Sem interessados, projeto de ocupação comercial de vagão da CPTM é suspenso em Ribeirão Pires

Foto: Divulgação/PMETRP
O ambicioso projeto da Prefeitura de Ribeirão Pires para transformar um antigo vagão da CPTM em um polo comercial e turístico sofreu um revés. O concurso lançado pelo prefeito Guto Volpi em outubro do ano passado, que visava selecionar o melhor projeto para a implantação de café, restaurante ou loja no local, foi oficialmente suspenso após o encerramento do prazo de inscrições em 8 de janeiro de 2026 sem que nenhum comerciante apresentasse propostas.
A iniciativa previa a ocupação do vagão localizado na área pública da pista de skate. O edital buscava propostas criativas para a administração e operação comercial do espaço, mas a sessão pública agendada para o início do ano não pôde ser realizada devido à ausência de envelopes de inscrição. De acordo com informações do portal da transparência do município, o processo encontra-se atualmente em status de suspensão, acesse https://www.ribeiraopires.sp.gov.br/portal/editais/0/1/2723/
Investimento e críticas
A chegada do vagão à cidade foi cercada de polêmicas. Embora o equipamento tenha sido doado pela CPTM, a operação de transporte e logística até Ribeirão Pires gerou custos aos cofres públicos, o que motivou críticas de moradores sobre as prioridades da gestão municipal frente a outras demandas da cidade.

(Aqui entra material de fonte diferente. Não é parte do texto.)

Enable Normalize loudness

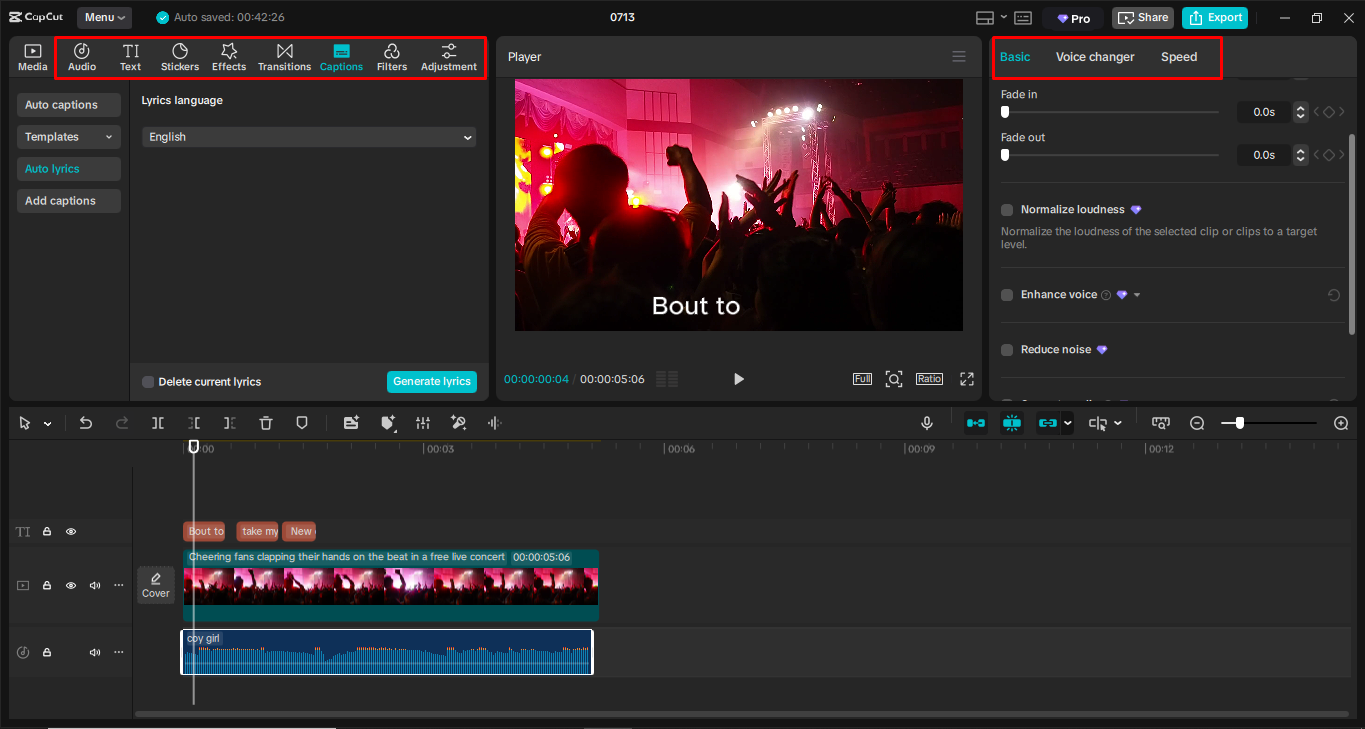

Para marcar o lançamento do projeto, o vagão recebeu uma pintura artística da grafiteira Agatha de Faveri durante um evento festivo no local. No entanto, sem vigilância ou uso comercial ativo, a obra de arte já foi danificada por pichações, intensificando as reclamações da população sobre o estado de abandono do equipamento.
Futuro incerto
A proposta de revitalização da área através do comércio no vagão pretendia fomentar o turismo e o lazer local, mas o desinteresse do setor privado levanta questionamentos sobre a viabilidade econômica do modelo proposto pela administração. Até o momento, a prefeitura não anunciou se haverá uma nova abertura de edital com termos flexibilizados ou se o vagão receberá uma destinação alternativa, como um centro cultural ou de atendimento público.
Enquanto a definição não vem, o vagão permanece como um monumento estático na região central da cidade, aguardando uma solução que justifique os investimentos realizados em seu deslocamento e manutenção inicial.